Последний год учебы мало чем отличался от предыдущих, только теперь Виктор время от времени встречался с майором на конспиративной квартире. В сентябре, когда он сообщил о том, что профессор Смирнов преклоняется перед западным буржуазным искусством, рассказывает о Пабло Пикассо, восторгается французскими импрессионистами, критикует соцреализм, который, по его мнению, сковывает творческий потенциал художника, майор, вздохнув, сказал:
– У меня для тебя неприятное сообщение. Вера Сливко погибла.
Виктор не сразу сообразил какая Вера. Вспомнил – сучка эта… Ничего неприятного он не испытал, даже наоборот, но вежливо спросил:
– А что с ней произошло?
– Убили. Причем, действовал профессионал. Похоже, ребром ладони по шее. Ты не знаешь, кто бы это мог быть?

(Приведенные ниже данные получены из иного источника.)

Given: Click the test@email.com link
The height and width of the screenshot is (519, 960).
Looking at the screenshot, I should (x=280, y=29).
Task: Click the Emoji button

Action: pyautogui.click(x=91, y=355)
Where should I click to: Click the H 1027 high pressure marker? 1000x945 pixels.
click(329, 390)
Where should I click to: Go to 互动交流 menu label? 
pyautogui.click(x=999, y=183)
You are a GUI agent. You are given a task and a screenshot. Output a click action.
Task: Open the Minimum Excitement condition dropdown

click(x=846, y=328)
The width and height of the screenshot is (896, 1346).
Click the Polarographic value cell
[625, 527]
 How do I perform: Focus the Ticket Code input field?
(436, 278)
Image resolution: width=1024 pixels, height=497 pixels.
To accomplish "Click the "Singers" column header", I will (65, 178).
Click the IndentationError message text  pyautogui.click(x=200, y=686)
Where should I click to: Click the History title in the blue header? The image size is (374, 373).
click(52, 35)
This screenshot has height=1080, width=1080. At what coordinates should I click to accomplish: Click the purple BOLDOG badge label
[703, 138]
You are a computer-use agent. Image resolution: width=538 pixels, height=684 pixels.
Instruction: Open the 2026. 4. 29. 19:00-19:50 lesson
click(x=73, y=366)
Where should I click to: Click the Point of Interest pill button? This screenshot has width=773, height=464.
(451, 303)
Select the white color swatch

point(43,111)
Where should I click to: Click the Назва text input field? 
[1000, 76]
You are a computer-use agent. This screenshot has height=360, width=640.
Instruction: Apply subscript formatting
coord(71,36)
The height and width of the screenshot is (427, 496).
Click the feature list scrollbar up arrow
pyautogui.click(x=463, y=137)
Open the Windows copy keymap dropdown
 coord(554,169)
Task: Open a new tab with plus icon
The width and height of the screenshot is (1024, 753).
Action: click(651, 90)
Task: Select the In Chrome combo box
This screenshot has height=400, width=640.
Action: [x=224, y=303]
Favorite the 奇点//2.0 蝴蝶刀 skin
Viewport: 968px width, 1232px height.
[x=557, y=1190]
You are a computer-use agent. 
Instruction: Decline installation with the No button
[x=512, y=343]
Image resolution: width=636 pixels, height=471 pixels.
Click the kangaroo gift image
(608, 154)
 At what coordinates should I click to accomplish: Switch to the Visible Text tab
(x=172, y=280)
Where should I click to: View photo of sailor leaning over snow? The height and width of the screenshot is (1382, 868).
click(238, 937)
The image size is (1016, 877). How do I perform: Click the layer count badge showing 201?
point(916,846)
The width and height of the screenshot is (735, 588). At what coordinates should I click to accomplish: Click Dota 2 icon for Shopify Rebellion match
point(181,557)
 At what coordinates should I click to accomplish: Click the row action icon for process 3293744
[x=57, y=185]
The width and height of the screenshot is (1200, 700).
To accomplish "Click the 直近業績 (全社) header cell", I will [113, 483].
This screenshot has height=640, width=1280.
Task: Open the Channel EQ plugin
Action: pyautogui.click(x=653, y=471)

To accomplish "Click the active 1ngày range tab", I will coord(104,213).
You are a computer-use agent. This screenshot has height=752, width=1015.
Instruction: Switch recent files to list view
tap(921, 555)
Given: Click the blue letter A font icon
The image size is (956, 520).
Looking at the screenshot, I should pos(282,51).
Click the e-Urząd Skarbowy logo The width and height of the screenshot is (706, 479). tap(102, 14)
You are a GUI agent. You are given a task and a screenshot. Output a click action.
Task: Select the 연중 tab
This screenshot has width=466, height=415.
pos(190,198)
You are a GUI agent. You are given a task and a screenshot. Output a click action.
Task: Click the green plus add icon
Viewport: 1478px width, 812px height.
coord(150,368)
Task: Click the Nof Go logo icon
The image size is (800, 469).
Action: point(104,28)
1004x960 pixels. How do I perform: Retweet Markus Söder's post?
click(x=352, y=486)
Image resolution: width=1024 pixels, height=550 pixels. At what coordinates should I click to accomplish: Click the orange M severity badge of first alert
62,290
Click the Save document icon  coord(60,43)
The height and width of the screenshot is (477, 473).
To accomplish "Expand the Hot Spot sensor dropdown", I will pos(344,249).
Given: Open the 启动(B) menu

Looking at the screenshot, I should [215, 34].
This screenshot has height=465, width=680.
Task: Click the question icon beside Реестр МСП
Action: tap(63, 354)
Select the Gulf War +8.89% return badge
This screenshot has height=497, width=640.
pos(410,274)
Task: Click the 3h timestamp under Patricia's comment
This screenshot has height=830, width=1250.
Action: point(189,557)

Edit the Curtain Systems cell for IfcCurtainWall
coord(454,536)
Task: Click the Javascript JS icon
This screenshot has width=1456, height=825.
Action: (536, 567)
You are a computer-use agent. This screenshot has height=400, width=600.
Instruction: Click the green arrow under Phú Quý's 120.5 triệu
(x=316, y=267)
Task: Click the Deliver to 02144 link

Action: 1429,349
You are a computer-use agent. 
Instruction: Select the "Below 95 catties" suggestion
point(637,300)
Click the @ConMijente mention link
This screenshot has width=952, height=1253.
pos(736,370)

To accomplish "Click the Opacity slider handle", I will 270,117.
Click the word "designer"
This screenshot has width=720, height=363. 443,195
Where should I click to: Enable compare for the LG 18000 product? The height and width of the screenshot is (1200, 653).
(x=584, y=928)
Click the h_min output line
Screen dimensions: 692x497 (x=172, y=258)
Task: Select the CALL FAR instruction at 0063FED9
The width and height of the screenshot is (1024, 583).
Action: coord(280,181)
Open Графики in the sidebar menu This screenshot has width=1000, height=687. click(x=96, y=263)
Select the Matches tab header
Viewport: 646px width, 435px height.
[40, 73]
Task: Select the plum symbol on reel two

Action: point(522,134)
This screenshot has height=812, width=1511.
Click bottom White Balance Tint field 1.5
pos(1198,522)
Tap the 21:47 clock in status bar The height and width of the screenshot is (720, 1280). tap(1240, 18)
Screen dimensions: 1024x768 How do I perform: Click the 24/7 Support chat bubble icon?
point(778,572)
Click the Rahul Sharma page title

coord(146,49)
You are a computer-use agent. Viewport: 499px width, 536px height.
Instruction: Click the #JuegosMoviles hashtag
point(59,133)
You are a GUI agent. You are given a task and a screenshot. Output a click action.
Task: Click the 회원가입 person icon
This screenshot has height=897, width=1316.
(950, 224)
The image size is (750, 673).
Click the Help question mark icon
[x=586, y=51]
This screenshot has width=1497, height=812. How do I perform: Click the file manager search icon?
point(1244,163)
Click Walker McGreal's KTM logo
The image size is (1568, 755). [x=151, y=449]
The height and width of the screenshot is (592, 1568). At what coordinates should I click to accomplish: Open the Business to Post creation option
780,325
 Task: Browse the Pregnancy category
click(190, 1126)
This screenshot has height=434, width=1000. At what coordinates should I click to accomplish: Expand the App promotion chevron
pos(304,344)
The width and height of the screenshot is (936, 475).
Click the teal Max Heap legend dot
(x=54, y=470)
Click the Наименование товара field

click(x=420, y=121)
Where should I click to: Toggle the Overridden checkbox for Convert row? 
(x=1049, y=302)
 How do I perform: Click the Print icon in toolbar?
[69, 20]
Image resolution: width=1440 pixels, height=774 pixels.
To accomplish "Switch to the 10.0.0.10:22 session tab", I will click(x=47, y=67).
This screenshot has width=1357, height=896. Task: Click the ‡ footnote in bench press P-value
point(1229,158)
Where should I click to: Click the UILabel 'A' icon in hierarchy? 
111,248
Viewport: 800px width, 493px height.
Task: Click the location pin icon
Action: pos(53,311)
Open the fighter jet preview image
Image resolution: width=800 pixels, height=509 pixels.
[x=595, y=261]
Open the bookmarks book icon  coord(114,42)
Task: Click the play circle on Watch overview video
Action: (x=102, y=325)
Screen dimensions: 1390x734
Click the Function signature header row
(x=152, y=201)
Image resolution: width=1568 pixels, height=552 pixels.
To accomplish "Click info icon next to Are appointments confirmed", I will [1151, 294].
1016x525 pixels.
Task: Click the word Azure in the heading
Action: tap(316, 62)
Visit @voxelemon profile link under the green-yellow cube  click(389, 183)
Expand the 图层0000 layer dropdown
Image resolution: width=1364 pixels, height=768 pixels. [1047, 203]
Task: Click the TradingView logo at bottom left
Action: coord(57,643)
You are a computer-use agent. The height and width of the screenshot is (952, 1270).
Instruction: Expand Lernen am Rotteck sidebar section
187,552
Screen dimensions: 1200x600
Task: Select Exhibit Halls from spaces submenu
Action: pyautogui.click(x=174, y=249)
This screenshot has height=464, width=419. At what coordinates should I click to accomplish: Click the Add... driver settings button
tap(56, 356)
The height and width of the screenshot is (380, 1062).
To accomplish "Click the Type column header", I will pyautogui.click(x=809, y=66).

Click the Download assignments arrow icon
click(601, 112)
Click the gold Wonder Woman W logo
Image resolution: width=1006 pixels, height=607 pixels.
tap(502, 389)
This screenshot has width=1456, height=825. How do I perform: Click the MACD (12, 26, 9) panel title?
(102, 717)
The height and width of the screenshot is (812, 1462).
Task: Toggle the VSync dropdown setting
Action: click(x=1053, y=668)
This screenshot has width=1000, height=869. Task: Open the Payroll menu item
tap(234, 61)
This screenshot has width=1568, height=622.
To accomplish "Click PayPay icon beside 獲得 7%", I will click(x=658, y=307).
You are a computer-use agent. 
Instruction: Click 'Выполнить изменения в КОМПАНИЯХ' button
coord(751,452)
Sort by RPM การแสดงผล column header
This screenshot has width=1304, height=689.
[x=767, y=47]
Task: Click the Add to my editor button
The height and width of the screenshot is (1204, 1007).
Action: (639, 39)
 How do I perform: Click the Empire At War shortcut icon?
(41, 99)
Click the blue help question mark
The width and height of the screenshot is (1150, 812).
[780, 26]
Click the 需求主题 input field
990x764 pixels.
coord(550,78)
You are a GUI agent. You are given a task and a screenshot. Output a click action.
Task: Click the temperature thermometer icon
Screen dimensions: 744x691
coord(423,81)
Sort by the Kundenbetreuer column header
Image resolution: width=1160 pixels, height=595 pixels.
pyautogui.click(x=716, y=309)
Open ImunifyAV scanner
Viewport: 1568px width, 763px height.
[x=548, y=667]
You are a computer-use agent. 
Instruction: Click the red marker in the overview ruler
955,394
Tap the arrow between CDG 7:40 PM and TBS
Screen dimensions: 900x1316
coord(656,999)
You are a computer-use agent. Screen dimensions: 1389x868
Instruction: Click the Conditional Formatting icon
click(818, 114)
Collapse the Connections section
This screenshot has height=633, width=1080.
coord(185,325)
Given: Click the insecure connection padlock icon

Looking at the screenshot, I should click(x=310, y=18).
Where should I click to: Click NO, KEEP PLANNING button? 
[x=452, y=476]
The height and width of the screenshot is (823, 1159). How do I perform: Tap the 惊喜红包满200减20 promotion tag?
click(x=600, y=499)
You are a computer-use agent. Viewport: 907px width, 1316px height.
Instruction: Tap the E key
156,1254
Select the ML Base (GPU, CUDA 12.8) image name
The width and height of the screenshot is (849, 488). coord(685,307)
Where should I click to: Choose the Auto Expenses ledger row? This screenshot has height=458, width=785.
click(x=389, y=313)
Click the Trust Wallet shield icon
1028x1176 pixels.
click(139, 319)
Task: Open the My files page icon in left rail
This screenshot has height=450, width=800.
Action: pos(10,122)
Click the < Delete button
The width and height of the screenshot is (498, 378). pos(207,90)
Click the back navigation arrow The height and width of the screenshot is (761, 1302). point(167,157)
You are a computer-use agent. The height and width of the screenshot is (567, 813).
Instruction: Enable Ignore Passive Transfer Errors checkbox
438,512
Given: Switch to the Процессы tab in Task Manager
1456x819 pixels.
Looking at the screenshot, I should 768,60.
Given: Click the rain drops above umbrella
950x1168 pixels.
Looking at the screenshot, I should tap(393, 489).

– Откуда? Я же не общался с ней, не знал круг ее знакомых.
Ледяной страх сковал его сердце. Рустам, занимавшийся восточным единоборством, когда-то показывал им, как ребром ладони раскалывают кирпичи. Он, не он ли – кто знает, но сомнениями своими не поделился с майором из-за страха и в тот же день пошел к коменданту с просьбой перевести его в любую другую комнату, поселить с кем угодно. Мотивировал тем, что Рустам плохо знает русский язык, общаться с ним трудно, а главное – психологическая несовместимость…
На зимних каникулах к Агаше не поехал, он и вообще не собирался ехать – не хватало еще связаться с верующей фанатичкой. Но в сердце она все-таки засела занозой, и летом, уже получив диплом, отправился по знакомым местам. С трудом нашел избушку лесника, тот, слава богу, оказался дома. Встретил его старик неласково, самогоном не угостил. Перекинув через плечо ружьишко, сказал:
– Пойдем на воздух, побеседуем.
– Как Агаша? – спросил Виктор.
Лесник молчал, пока шли от дома до полянки. Поотстав от Виктора, перещелкнул затвор, затем окликнул. Виктор повернулся и вскрикнул: на него смотрело черное дуло.
– Умерла Агаша, когда дочку твою родила, – сказал лесник. – Такую девку загубил, мать твою… Сейчас и я грех на душу возьму, убью поганца.